Not her birthday, which will be in October, but rather the one-year anniversary of the bronze Marion Ross statue that sits outside the performing arts center in her name at 147 N. Broadway Ave.
“I’ve been involved with the theater for so long, like 50 years,” said Glen Parsons, chairman of the committee that raised funds for the project. “I was aware of all the things that Marion gave to the theater and to the Art Center through the years.”
And because he felt much of her work was unsung and did not get recognition, the committee felt it was time.
“She has performed here, and we just felt like she was so proud of coming from this community and had continued to support the theater and the arts that it was like, ‘Gosh.’ It just seemed like she was kind of our hometown hero and we just wanted to be able to say thanks,” he said.
In fact, Ross grew up in Albert Lea and moved to Minneapolis around the age of 15 to attend what is now the MacPhail Center for the Performing Arts, part of the University of Minnesota.

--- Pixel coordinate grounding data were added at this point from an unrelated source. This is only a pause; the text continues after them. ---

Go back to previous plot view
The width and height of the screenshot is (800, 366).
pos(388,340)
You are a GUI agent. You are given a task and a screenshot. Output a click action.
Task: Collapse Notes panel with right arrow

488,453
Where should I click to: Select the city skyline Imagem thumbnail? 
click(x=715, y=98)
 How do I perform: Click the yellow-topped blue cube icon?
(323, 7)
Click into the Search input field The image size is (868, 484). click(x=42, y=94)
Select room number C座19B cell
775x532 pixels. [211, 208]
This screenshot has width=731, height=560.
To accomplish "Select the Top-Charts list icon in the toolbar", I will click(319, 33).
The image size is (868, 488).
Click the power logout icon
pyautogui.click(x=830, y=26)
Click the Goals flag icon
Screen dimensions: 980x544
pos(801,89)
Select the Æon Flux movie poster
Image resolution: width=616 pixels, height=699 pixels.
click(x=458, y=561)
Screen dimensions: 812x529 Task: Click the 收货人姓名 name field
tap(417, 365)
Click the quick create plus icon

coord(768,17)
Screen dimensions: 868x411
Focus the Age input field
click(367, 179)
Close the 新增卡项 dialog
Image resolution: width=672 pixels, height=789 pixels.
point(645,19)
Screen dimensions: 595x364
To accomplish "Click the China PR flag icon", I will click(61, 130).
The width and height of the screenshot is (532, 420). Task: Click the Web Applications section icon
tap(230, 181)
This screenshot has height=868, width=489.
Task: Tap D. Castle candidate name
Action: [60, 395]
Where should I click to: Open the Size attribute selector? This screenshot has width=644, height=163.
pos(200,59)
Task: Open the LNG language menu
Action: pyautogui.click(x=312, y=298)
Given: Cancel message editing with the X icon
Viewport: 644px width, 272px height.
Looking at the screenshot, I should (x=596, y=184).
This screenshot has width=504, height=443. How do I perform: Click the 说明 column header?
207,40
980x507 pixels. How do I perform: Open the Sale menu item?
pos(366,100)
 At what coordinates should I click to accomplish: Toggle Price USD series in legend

“She was determined to be an actress, and so she kind of followed her dream,” he said.
She found success as Mrs. C on “Happy Days,” and has also made appearances in “Gilmore Girls” and as the voice of SpongeBob SquarePants’ grandmother.
But Parsons said she never forgot about Albert Lea and always referred to the town as home. To this day, she tries to stay connected to the area even though she lives in California.
“She’s stayed so aware, always, of what’s happening here,” he said.
The statue, which started when Ross was 91, took two years to complete because of COVID.
The project began with a national search for a sculptor with six the committee looked at.
“Everybody was about $120,000 for the statue,” he said.
But one artist, the one chosen who worked in Pennsylvania, offered them a “good” deal and said if they could work between January and May it would fit their schedule.
The total cost of the project, including but not limited to the statue, cost about $100,000.
According to Parsons, the artists — Chad Fisher and his dad — do projects all over the country and are constantly at work.
“We felt really comfortable, and actually Chad came here and looked at the corner where it would go so that he’d know how to angle her and whatever,” he said. “Then he spoke with a group of us just about his plan and how it would work.”
“At 92 it was time if we were going to do it,” he said. “We wanted her to be around.”
In terms of upkeep, Parsons said nothing has been done to the statue, but said sometime within the next year Fisher will come back and inspect it for maintenance purposes.
All of the engraved bricks purchased to support the project have been installed nearby, and Parsons said the only piece of the project not finished yet is a plaque that will be installed in front of the theater with a quote from Ross, which says much about her hometown and what it meant to her.
He encouraged people to check it out once it is in place.